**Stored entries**
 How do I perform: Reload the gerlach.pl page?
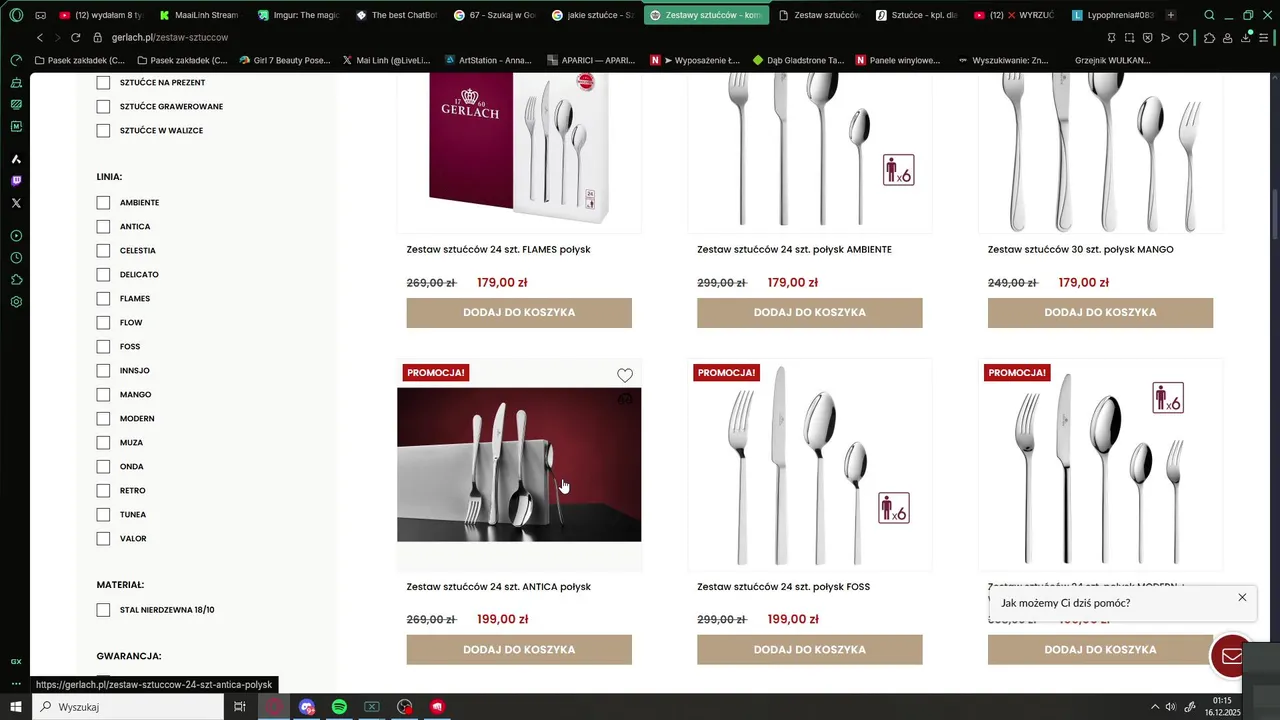(x=75, y=37)
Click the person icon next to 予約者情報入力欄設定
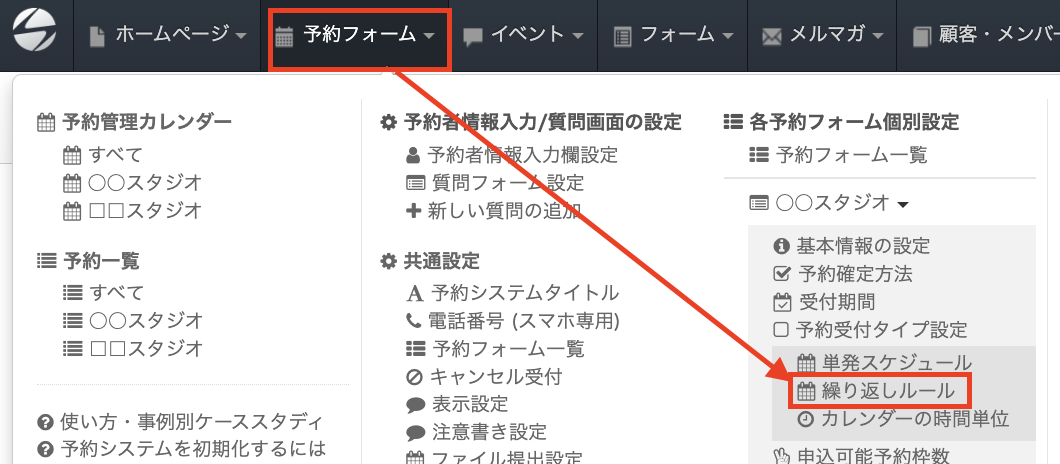Screen dimensions: 1060x464 pyautogui.click(x=414, y=156)
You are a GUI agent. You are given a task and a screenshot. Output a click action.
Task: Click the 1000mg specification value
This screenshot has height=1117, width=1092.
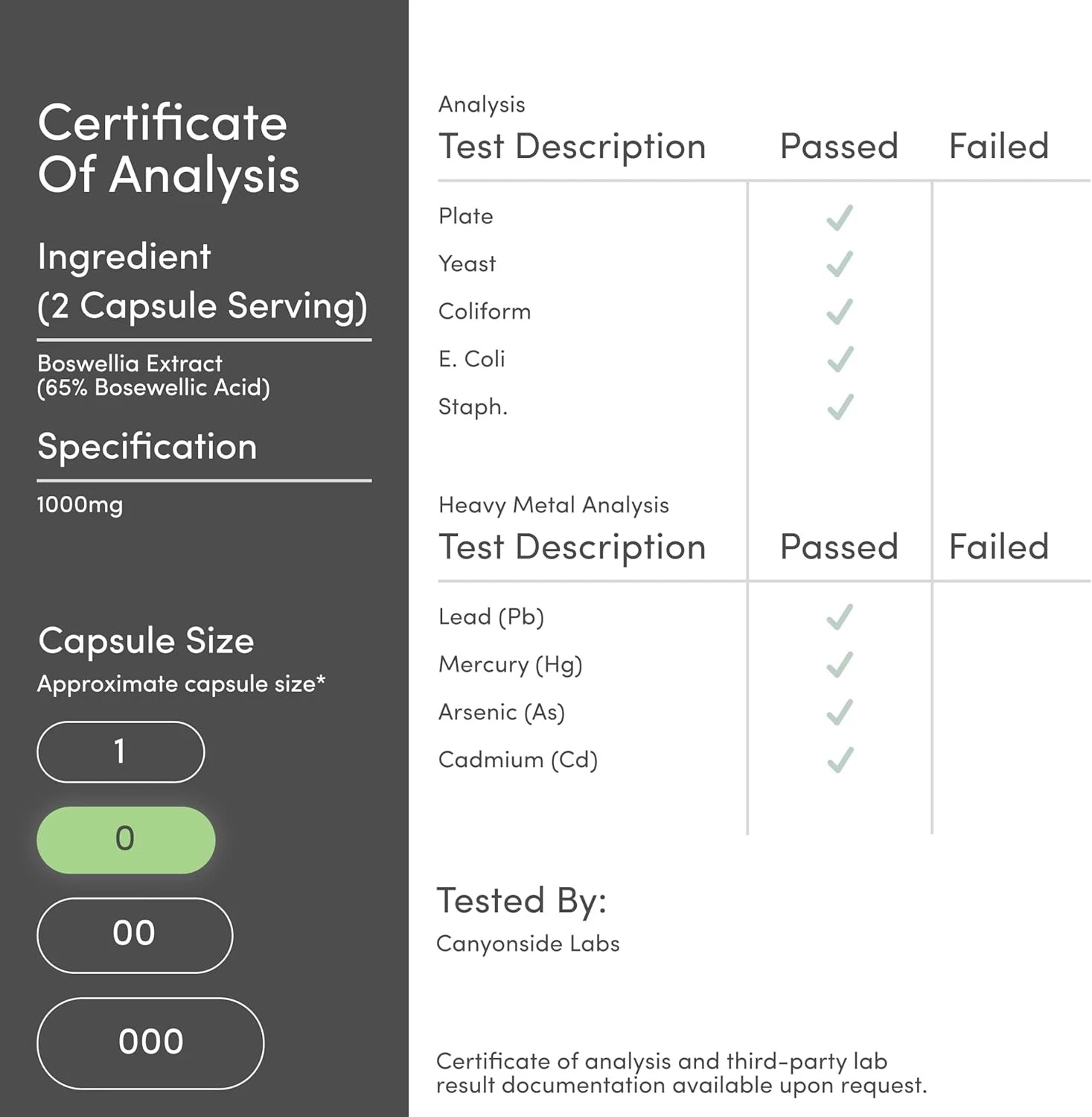pyautogui.click(x=80, y=505)
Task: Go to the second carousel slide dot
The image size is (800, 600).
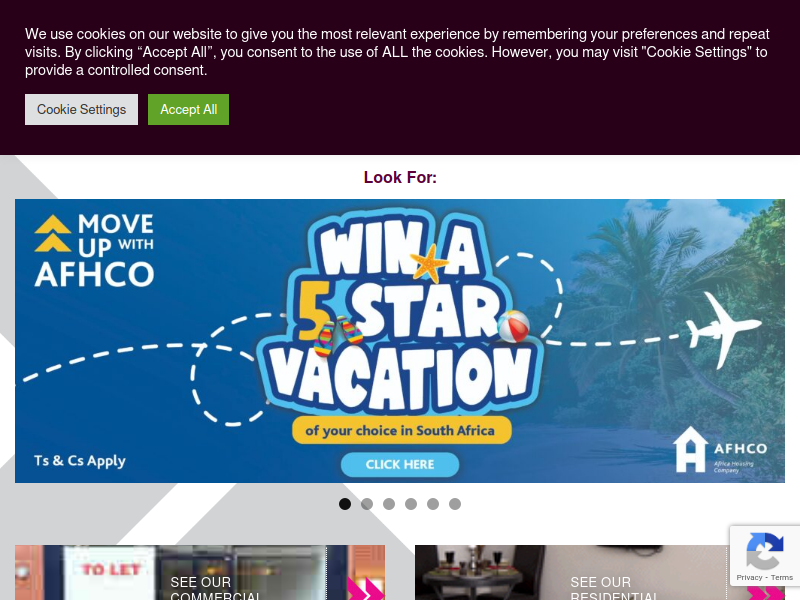Action: pos(367,504)
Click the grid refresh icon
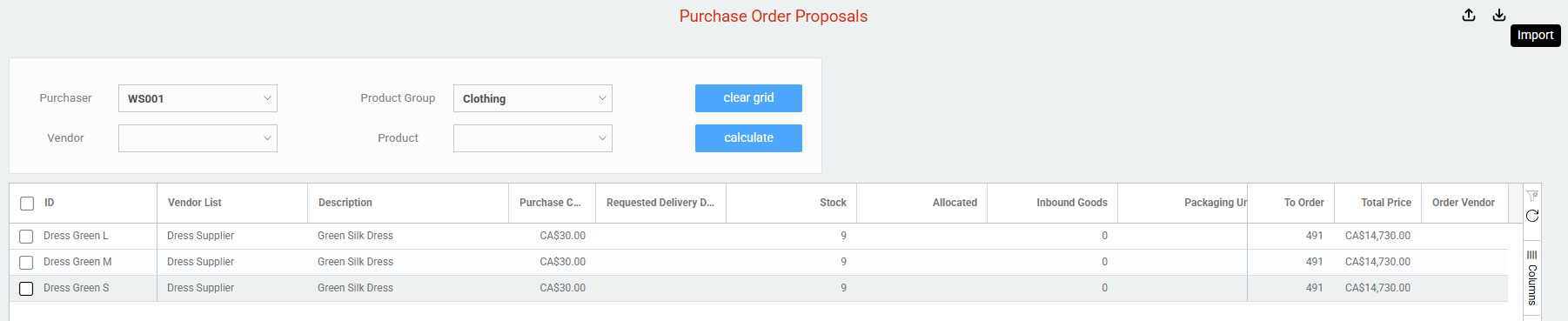The width and height of the screenshot is (1568, 321). pyautogui.click(x=1532, y=216)
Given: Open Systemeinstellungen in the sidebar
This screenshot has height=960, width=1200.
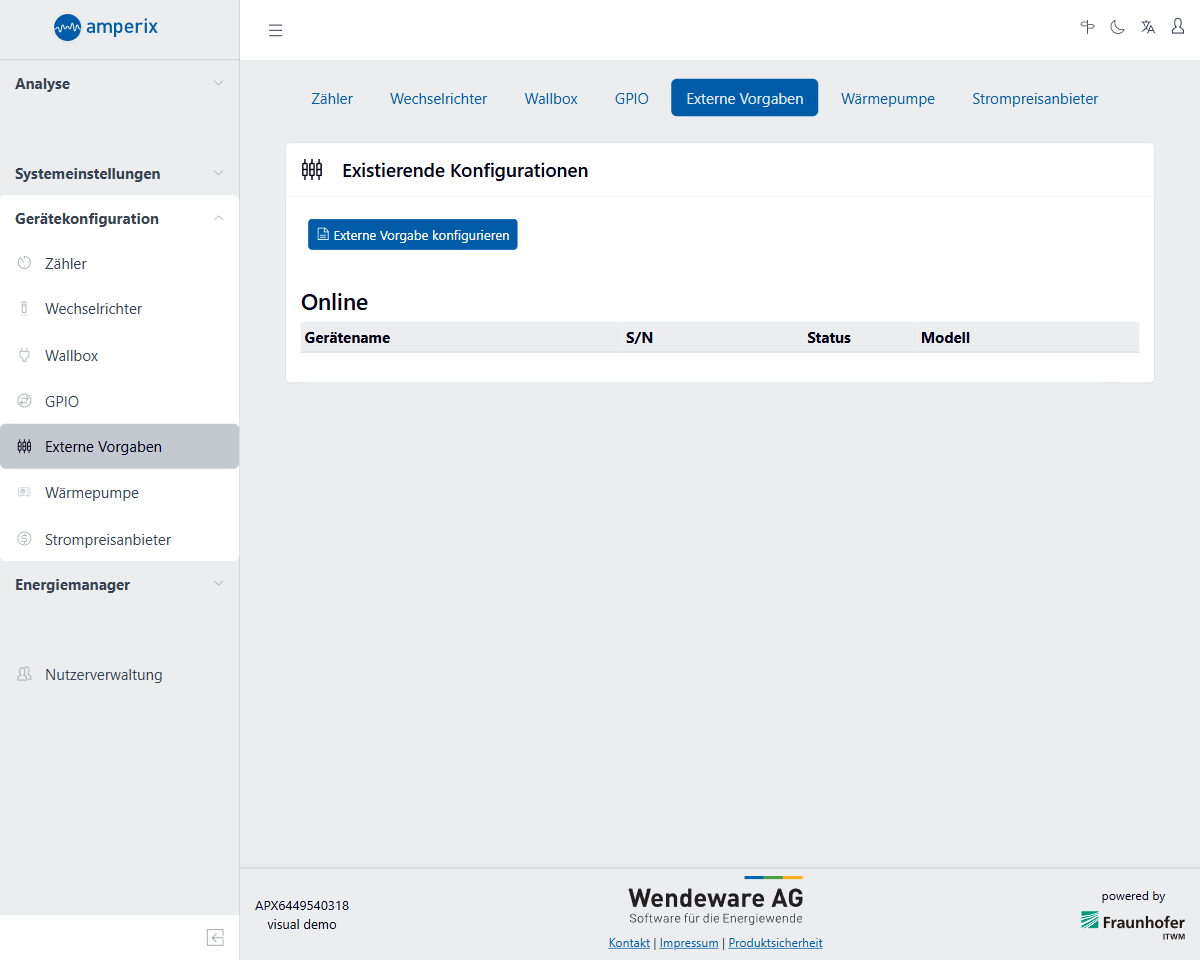Looking at the screenshot, I should [88, 174].
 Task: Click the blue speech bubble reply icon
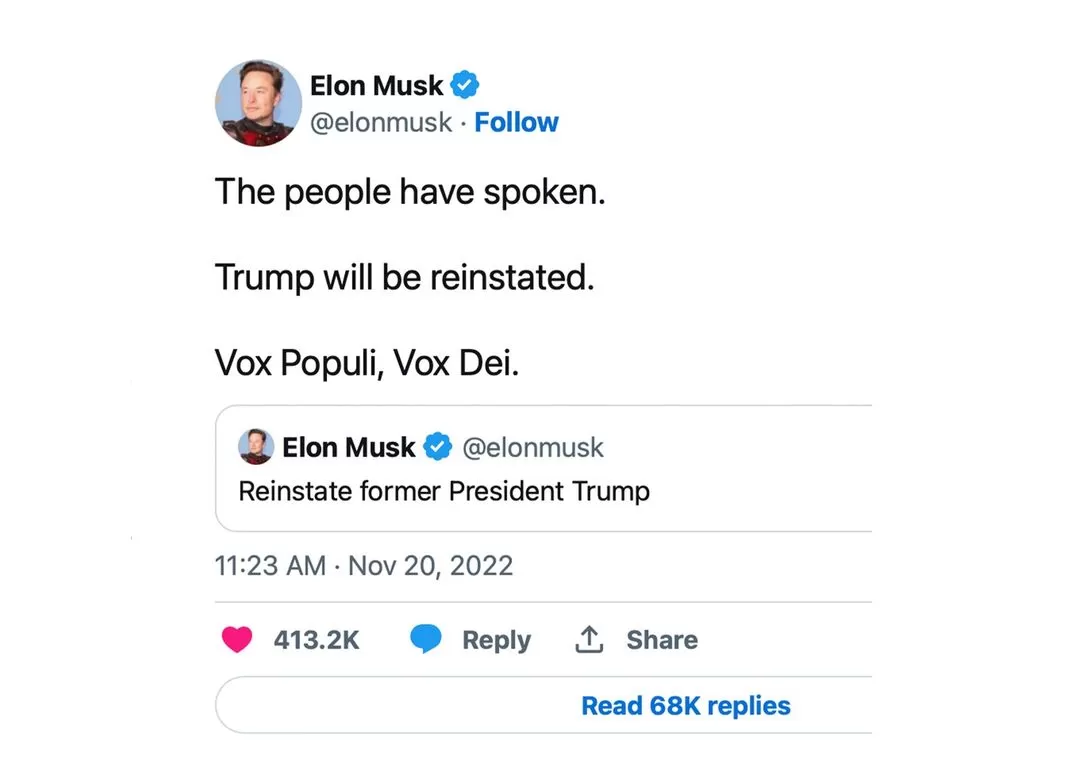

**TRY IT**
From the line containing "Click the person icon next to 予約者情報入力欄設定" down to the last line of the data above, transcribe exactly those lines and no others; omit the pictures.

**ANSWER TO THIS TASK**
Click the person icon next to 予約者情報入力欄設定
Screen dimensions: 1060x464 pyautogui.click(x=414, y=156)
You are a GUI agent. You are given a task and a screenshot. Output a click action.
Task: Click the 1000mg specification value
This screenshot has height=1117, width=1092.
pyautogui.click(x=80, y=505)
Task: Go to the second carousel slide dot
The image size is (800, 600).
Action: pos(367,504)
Click the grid refresh icon
The width and height of the screenshot is (1568, 321). pyautogui.click(x=1532, y=216)
Given: Open Systemeinstellungen in the sidebar
This screenshot has height=960, width=1200.
Looking at the screenshot, I should [88, 174].
 Task: Click the blue speech bubble reply icon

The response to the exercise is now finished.